To generate hiPSC-LOs, hiPSC endoderm cells (250,000 cells), con-ECs (175,000 cells), and con-MCs (25,000 cells) or UC-derived ECs (UC-EC) (175,000 cells) and MCs (UC-MC) (25,000 cells) were cocultured in serum-free differentiation (SFD) medium containing epidermal growth factor (EGF, 10 ng/ml; Sigma-Aldrich), vascular endothelial growth factor (VEGF, 10 ng/ml; Life Technologies, Carlsbad, CA, USA), basic fibroblast growth factor (bFGF, 10 ng/ml; Wako Pure Chemical Industries), hepatocyte growth factor (HGF, 20 ng/ml; Sigma-Aldrich), and dexamethasone (100 nM; Sigma-Aldrich) in a three-dimensional (3D) microwell plate (Kuraray, Tokyo, Japan).
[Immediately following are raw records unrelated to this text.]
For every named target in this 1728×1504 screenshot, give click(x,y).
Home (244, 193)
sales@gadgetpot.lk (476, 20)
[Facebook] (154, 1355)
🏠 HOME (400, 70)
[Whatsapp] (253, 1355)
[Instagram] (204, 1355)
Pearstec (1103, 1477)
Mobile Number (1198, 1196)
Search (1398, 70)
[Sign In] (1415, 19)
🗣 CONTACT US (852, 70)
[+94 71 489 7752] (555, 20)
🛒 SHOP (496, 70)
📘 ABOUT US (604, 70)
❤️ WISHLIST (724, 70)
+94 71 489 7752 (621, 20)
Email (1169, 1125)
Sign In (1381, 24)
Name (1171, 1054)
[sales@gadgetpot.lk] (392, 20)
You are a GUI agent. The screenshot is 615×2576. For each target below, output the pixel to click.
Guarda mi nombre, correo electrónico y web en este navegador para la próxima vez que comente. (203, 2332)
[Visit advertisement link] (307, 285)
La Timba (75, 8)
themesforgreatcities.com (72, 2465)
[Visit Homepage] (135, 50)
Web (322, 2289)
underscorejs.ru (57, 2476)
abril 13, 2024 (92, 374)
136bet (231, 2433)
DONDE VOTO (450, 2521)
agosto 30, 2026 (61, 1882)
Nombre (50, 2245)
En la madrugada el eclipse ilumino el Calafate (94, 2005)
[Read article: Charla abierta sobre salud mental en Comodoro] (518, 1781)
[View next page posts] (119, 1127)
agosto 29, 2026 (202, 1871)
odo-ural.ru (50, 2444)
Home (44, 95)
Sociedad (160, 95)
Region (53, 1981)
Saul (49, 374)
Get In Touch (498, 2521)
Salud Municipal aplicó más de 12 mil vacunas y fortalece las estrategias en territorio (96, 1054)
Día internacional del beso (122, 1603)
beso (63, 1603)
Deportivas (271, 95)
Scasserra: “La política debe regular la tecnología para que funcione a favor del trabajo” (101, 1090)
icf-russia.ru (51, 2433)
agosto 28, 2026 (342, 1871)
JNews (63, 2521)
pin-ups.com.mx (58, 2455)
The SFD medium contained 375 ml Iscove’s modified Dulbecco’s medium (Life Technologies), 125 ml Ham’s F-12 K medium (Life Technologies), 5 ml B27 supplement (Life Technologies), 2.5 ml N2 supplement (Life Technologies), 0.05% bovine serum albumin (Sigma-Aldrich), 2 mM l-glutamine (Life Technologies), 1% penicillin–streptomycin (Life Technologies), 0.45 mM monothioglycerol solution (Wako Pure Chemical Industries), and 0.5 mM l-ascorbic acid (Sigma-Aldrich). The hepatic lineage cells and LOs were differentiated and maintained at 37 °C in a humidified incubator with 5% CO₂.

Nie Y.Z., Zheng Y.W., Ogawa M., Miyagi E, & Taniguchi H. (2018). Human liver organoids generated with single donor-derived multiple cells rescue mice from acute liver failure. Stem Cell Research & Therapy, 9, 5.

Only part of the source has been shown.